*Work to complete*
In the listing below, find every line containing "next" and copy it out.

*Information provided*
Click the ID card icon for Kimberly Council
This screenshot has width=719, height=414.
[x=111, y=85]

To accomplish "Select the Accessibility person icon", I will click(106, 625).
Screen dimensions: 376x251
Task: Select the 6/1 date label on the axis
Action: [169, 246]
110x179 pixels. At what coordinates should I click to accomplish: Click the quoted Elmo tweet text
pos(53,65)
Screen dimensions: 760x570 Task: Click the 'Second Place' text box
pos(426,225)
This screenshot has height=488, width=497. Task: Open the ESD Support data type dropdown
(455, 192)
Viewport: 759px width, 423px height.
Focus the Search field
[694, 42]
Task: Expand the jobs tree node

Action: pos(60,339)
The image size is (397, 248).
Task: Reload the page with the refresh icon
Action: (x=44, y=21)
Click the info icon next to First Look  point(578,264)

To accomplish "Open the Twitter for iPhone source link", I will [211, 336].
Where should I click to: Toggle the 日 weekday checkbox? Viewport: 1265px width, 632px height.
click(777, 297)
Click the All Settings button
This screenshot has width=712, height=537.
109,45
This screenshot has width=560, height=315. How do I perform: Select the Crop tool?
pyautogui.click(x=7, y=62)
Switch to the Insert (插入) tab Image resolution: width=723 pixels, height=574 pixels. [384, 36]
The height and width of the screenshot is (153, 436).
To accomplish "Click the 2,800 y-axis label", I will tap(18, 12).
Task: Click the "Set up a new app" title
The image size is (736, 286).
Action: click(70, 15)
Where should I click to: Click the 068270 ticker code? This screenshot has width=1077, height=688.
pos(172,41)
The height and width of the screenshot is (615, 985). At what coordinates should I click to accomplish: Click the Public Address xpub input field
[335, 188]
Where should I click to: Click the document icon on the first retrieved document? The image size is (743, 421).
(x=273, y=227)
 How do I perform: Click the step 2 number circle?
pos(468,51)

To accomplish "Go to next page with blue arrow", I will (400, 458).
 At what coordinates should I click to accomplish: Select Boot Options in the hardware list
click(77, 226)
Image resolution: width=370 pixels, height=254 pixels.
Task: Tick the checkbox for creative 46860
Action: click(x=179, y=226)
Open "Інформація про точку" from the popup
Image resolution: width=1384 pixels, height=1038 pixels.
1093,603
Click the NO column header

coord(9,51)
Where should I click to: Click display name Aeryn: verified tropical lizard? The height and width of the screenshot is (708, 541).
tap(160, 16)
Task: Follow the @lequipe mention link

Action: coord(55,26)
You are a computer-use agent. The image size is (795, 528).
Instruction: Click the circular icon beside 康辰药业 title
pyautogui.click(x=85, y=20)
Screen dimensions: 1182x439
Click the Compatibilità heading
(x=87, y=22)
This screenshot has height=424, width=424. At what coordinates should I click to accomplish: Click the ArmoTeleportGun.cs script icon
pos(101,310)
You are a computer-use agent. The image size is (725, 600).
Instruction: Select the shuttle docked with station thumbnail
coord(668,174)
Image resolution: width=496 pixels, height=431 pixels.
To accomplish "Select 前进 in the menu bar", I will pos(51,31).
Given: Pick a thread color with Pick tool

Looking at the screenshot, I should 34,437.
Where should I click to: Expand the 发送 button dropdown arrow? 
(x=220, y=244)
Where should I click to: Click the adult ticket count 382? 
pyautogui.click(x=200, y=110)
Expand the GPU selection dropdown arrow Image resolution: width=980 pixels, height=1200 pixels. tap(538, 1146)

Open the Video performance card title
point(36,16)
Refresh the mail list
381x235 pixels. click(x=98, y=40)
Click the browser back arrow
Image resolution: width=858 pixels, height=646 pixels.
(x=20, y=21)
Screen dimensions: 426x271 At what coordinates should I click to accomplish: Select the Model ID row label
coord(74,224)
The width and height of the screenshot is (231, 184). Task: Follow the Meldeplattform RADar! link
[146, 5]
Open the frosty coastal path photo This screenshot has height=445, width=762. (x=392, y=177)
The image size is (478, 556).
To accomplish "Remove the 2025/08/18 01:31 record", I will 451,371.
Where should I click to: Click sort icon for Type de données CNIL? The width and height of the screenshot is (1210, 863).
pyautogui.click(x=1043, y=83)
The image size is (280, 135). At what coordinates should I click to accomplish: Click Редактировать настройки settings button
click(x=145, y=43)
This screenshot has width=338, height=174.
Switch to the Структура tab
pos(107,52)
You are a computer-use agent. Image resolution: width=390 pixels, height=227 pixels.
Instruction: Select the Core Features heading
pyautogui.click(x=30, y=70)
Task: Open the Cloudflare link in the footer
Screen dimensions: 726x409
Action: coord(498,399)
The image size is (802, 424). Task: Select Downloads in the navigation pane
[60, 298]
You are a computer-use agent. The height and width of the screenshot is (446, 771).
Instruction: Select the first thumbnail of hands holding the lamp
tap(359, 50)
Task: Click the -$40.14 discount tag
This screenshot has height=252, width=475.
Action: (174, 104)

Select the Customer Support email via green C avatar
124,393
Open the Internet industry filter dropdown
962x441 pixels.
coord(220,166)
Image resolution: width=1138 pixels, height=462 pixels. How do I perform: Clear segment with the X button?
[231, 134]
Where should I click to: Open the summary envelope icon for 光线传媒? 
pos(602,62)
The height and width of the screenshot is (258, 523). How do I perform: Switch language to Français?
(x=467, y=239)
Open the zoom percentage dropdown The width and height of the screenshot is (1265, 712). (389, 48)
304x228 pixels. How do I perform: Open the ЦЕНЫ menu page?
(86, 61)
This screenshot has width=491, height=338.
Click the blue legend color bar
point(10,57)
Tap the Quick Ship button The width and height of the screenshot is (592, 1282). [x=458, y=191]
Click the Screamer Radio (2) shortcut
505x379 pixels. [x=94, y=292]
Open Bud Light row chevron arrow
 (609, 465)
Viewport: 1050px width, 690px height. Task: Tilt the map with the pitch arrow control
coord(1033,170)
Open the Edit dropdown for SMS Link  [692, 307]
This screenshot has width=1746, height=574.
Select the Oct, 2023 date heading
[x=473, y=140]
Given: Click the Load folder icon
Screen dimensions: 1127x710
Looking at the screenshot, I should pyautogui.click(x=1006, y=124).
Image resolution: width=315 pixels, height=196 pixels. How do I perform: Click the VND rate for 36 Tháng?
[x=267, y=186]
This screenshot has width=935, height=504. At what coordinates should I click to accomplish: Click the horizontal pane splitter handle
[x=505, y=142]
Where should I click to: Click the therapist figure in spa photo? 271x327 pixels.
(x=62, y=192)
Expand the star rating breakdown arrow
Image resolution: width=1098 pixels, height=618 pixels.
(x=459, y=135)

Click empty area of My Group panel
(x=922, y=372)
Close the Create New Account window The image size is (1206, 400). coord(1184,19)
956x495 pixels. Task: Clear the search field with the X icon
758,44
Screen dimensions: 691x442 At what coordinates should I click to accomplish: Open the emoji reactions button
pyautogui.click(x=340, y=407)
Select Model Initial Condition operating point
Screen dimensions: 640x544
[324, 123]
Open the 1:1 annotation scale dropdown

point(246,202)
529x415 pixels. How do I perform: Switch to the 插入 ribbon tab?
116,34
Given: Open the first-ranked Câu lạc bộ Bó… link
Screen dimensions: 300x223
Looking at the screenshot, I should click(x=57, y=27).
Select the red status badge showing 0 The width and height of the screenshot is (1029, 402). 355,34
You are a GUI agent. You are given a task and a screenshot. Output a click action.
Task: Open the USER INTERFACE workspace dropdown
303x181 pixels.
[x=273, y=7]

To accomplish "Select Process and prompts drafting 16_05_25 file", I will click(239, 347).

*Exercise output*
Click the info icon next to First Look  point(578,264)
To accomplish "Go to next page with blue arrow", I will (400, 458).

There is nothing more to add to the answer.